El derrumbamiento de la ética pública anglosajona

No sigo al detalle las cuestiones financieras, pero el caso Barclays ha venido a ser como la guinda de un amargo pastel. De poco parecen haber servido las enseñanzas de ética que se impusieron hará más de veinte años en las Business Schools, a raíz de la difusión de barrabasadas cometidas en Nueva York por masters de Harvard. Porque se han ido concatenando affaires, y no puedo ocultar mi decepción ante el derrumbamiento de la ética pública anglosajona, a la que tantas veces recurrí como prototipo…, a pesar de la abundancia de tiburones, que el cine no cesaba de presentar con brillantes historias.

De Wall Street a la City londinesa, pasando por Zurich y tantas plazas financieras, los escándalos no cesan: prueba evidente de que ha dejado de ser creíble el principio, tantas veces invocado en el marco liberal, de que los vicios privados podían transformarse en virtudes públicas: la parábola apícola de Bernard Mandeville ha tocado fondo. Sin caer en moralismos, y sin ignorar el doble carácter de la justicia ‑no coincide necesariamente lo personal con lo objetivo‑, forzoso es rendirse a la evidencia de que la salida de la crisis pasa por una refundación ética.
++++++
▸ **Lista de tareas**:
a - En el texto sobre la ética pública anglosajona, ¿qué caso se presenta como la guinda de un amargo pastel?
b - Prolonga el texto sobre la ética pública anglosajona a partir de su última oración.
Los datos no tienen relación con el texto sobre la ética pública anglosajona.

▸ **Datos proporcionados**:
++++++
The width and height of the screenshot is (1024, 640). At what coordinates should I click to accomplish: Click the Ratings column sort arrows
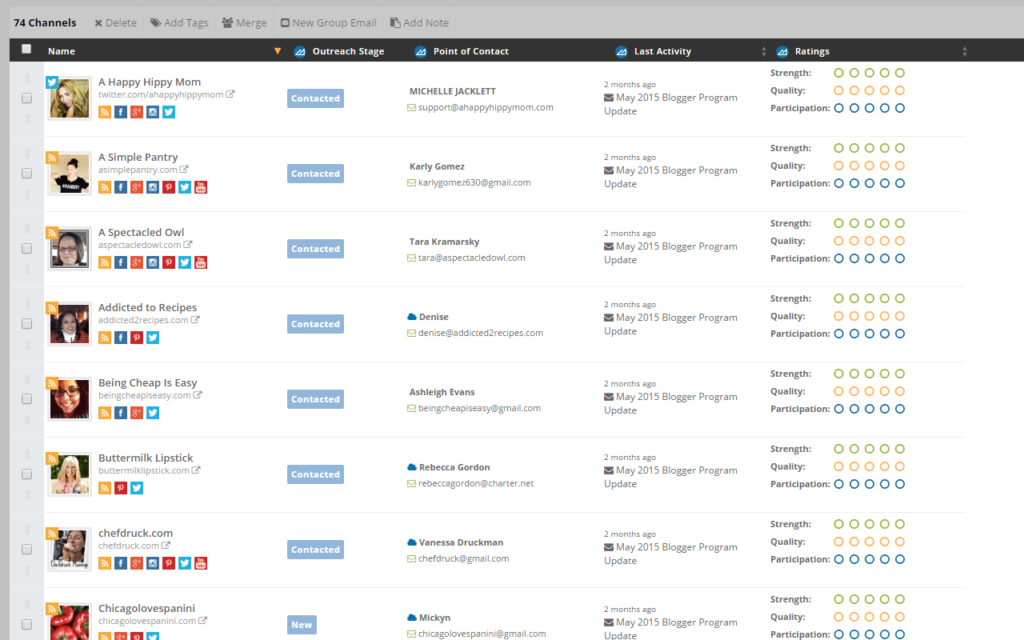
++++++
▸ **Respuestas**:
a - El caso Barclays.

b -
A comienzos de julio, un editorial de Le Monde repasaba los nombres principales de una veintena de instituciones bancarias de varios países, implicadas en el gran fraude del líbor: UBS y Credit Suisse, Deutsche Bank, JPMorgan, Citigroup, HSBC, Société générale o Royal Bank of Scotland… La autorregulación en un tema central, basado en la confianza, fue pisoteada por la manipulación de traders, dispuesto a conseguir un doble objetivo: ganar dinero con facilidad y rapidez, y enmascarar resultados negativos de sus entidades bancarias.

Tras las primeras y cuantiosas multas, así como las dimisiones de ejecutivos, habrá que ver hasta donde llega la falta de impunidad con la que venían operando. No se trata ya de operaciones de ingeniería financiera más o menos arriesgadas, sino de la destrucción ética del sistema: va a tener dificultades en superar el auténtico cáncer que sufre.

Los pirómanos insisten en presentarse como bomberos, y en rechazar la solución heterónoma del problema. Proclaman que mayores controles y supervisiones externas no garantizarán el correcto funcionamiento del sistema. En parte tienen razón: no parece cuestión de derecho administrativo; pero sí de replantear la lógica del beneficio como gran criterio de acción, así como de incrementar las sanciones penales para los delitos económicos.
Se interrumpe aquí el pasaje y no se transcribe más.